第三章 トゲだらけのボエンダンチョウ

#56 雨羽霧慧のレポート②


【霧慧視点】


 はぁい、久しぶりね。

 雨羽霧慧よ。


 早いモノで夏休みが近付いて来たわ。

 夏……海水浴や祭りといったアバンチュールな青春イベントが目白押しな季節。

 恋愛観察が趣味の私にとって、まさに絶好の機会と言えるわね。


 さて、そんな私が目下大注目な二人──荷科康太郎君と咲里之星夏ちゃんについてだけれど、今の心境を一言で表すならこうよ。



 

 キタ━━━━(゚∀゚)━━━━!!


 


 あぁ、あぁっ!

 遂にこの瞬間が来たわ!!

 今までずっとして来たもどかしい思いが、ようやく報われる時が来たのよ!!


 ……ごほん。

 ごめんなさい、少し羽目を外しすぎたわ。


 これから何があったかはキチンと説明するから、とりあえずは耳を傾けて頂戴。


 まずは、星夏ちゃんと海涼ちゃん──眞矢宮海涼ちゃんが康太郎君の家で鉢合わせてしまったの。

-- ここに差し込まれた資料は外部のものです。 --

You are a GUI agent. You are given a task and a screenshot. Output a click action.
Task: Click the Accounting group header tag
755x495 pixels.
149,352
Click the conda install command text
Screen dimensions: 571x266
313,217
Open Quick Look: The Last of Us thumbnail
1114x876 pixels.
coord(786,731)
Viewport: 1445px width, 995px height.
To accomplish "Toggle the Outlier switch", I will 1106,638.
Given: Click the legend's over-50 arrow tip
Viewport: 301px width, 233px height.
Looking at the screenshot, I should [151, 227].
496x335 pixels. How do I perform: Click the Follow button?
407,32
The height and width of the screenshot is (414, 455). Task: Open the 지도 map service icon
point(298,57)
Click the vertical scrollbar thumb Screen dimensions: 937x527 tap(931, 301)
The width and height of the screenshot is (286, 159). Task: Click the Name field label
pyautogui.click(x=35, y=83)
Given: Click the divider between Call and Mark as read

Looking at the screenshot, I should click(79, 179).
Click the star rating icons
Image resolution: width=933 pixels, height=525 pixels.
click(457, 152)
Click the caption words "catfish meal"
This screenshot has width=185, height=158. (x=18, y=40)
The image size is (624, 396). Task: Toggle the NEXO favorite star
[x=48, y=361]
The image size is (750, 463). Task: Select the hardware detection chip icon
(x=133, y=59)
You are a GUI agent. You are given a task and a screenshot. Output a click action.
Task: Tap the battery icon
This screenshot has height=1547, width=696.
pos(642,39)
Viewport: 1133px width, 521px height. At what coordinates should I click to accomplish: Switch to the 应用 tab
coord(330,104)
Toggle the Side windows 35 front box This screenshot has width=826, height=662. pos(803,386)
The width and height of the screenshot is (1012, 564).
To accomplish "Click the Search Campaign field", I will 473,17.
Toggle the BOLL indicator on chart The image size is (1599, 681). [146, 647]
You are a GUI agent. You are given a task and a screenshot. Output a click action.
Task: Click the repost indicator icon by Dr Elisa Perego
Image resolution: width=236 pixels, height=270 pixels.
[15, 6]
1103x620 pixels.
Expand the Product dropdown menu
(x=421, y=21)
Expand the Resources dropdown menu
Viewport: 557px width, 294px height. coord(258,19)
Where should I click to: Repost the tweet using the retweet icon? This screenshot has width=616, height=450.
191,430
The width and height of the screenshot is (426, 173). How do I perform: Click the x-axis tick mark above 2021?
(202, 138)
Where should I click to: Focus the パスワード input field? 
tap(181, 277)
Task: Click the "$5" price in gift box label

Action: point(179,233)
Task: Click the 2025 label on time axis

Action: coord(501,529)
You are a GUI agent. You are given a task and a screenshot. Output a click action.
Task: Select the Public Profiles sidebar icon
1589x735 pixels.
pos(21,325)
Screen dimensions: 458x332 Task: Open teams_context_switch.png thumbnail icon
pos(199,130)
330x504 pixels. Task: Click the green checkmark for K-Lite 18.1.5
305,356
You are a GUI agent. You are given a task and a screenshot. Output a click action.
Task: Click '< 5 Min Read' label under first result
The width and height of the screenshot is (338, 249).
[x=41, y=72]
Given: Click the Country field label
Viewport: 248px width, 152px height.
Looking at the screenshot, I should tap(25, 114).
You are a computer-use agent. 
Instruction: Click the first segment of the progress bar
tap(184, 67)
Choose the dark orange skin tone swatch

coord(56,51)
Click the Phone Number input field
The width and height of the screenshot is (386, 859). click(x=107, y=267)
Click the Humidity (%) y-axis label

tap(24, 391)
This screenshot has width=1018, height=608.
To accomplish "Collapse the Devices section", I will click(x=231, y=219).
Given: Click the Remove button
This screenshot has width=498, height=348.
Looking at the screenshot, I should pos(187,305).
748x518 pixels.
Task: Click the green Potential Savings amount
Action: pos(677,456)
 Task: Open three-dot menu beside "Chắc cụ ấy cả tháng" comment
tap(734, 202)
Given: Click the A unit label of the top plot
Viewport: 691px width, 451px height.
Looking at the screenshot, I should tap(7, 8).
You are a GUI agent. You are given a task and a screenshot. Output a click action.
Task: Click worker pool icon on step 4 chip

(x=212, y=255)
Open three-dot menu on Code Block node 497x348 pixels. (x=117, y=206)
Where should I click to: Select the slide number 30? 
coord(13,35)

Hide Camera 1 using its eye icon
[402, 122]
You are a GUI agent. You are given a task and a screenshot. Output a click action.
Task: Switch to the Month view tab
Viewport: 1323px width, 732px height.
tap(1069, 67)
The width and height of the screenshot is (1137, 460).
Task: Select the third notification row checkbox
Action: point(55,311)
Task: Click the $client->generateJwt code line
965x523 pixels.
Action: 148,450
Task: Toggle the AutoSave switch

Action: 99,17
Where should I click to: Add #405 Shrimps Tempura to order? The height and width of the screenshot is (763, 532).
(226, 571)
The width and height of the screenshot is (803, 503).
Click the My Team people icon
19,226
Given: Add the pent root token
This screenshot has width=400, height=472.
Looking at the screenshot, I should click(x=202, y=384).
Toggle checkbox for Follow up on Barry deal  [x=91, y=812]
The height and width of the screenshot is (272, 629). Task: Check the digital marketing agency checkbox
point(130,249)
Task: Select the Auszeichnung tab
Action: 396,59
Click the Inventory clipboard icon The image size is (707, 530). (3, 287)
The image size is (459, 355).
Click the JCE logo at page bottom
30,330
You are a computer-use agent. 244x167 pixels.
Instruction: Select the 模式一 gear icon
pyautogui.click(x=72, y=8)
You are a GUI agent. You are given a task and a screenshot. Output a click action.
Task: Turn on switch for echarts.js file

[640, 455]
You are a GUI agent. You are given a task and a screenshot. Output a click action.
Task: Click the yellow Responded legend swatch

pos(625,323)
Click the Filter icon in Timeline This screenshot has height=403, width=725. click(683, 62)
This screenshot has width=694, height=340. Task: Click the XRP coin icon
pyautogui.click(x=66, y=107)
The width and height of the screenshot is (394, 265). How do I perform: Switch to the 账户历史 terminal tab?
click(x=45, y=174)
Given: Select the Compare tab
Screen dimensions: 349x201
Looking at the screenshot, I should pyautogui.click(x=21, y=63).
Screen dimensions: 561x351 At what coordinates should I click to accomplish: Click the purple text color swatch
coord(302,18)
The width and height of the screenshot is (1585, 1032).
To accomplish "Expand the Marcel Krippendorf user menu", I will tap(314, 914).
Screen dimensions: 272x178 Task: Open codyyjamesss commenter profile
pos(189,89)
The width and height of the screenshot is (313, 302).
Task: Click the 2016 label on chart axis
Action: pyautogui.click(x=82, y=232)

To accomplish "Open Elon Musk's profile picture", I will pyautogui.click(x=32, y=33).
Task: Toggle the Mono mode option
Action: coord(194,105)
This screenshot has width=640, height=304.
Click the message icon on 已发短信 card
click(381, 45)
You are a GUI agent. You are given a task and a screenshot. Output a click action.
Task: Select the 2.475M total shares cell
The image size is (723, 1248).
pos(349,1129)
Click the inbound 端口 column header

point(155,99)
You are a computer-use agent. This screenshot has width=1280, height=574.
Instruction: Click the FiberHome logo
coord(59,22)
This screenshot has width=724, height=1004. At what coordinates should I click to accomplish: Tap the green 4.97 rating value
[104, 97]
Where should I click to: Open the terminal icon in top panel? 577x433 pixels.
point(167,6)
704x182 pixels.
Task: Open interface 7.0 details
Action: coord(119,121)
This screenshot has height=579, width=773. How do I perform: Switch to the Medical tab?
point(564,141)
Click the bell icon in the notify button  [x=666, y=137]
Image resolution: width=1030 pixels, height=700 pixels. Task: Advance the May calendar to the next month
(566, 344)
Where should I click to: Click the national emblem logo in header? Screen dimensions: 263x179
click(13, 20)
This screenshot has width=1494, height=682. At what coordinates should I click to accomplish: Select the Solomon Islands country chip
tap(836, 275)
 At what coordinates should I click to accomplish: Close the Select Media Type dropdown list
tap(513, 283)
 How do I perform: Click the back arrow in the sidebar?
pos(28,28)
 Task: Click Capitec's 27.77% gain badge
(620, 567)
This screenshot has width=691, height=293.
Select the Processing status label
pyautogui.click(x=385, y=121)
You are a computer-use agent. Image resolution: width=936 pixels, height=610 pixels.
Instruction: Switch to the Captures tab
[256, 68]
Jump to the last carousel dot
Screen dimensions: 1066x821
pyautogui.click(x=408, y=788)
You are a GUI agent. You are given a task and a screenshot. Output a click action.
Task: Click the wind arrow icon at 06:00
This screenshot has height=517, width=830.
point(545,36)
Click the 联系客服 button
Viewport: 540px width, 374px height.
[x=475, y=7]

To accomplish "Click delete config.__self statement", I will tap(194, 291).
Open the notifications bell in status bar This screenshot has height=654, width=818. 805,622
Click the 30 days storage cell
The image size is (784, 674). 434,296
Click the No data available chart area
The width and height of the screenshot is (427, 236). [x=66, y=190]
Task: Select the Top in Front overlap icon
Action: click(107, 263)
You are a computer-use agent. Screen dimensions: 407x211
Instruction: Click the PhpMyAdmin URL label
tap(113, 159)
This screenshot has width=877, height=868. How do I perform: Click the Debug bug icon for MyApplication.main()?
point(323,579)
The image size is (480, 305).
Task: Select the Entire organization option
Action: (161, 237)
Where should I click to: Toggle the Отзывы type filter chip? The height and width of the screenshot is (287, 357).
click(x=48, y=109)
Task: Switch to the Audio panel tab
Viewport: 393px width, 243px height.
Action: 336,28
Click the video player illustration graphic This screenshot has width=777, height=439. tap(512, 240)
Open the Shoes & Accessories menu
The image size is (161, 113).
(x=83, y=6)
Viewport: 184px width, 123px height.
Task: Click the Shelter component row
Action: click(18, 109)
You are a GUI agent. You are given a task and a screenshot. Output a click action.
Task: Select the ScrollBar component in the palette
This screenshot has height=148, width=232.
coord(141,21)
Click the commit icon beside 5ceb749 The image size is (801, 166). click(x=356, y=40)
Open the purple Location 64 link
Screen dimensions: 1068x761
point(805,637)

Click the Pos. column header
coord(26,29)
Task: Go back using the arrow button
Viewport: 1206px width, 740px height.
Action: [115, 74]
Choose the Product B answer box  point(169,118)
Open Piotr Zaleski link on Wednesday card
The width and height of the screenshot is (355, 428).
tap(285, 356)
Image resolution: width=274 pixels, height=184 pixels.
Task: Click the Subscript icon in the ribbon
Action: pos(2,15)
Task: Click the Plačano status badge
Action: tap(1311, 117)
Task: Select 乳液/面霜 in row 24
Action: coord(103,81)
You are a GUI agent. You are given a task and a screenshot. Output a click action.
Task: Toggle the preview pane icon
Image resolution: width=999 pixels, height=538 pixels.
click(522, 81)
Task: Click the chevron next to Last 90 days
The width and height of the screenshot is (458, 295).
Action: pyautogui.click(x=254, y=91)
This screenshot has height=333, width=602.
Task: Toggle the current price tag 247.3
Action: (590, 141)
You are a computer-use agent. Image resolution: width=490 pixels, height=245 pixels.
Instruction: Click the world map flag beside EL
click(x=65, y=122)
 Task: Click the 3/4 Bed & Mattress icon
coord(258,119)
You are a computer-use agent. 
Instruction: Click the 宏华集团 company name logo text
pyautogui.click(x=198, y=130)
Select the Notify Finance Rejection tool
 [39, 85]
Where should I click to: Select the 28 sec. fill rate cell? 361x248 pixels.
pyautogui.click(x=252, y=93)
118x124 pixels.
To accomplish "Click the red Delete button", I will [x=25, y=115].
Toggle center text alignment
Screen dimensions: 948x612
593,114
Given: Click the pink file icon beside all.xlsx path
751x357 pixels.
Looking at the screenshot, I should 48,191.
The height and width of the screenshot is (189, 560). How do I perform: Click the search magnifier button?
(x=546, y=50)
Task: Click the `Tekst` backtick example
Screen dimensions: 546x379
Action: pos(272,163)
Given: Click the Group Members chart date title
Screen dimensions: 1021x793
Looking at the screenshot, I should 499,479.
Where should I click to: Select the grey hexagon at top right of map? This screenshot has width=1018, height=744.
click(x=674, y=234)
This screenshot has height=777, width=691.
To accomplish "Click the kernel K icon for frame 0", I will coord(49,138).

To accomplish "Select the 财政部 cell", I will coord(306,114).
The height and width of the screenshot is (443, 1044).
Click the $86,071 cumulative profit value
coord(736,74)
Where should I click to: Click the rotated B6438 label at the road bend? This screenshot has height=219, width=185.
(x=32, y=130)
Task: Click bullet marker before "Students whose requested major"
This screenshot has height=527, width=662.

 海涼ちゃんから康太郎君に恋をしていると伝えられて、星夏ちゃんはそれを喜んで後押ししようとしたみたいね。

 けれども、康太郎君の気持ちを知っている海涼ちゃんはそれに激怒、二人は口論になったらしいわ。


 そして遅れて帰って来た康太郎君が割って入ったのだけれど、今度は彼と星夏ちゃんの間に口喧嘩が発生したのよ。

 そのまま二人は距離を置く事になってしまって、私としては非常に肝を冷やされたモノだわ。


 お互いがお互いの幸せを願ってるのに、気持ちがすれ違って離れ離れになってしまうなんて切ないもの。

 そこまで想い合ってるのにどうして付き合わないのか、なんて疑問は私だって何十回と感じているけれどもね!!


 しかも康太郎君ったら、私にはいつまで経っても話してくれない中学時代を、海涼ちゃんに話したって言うのよ!?

 ずるいずるい!

 私の方が一年くらい前から知りたかったのに!!

 

 ……まぁ、一協力者にしか過ぎない私より、自分に好意を持ってくれている人が優先になるのは当たり前だったわね。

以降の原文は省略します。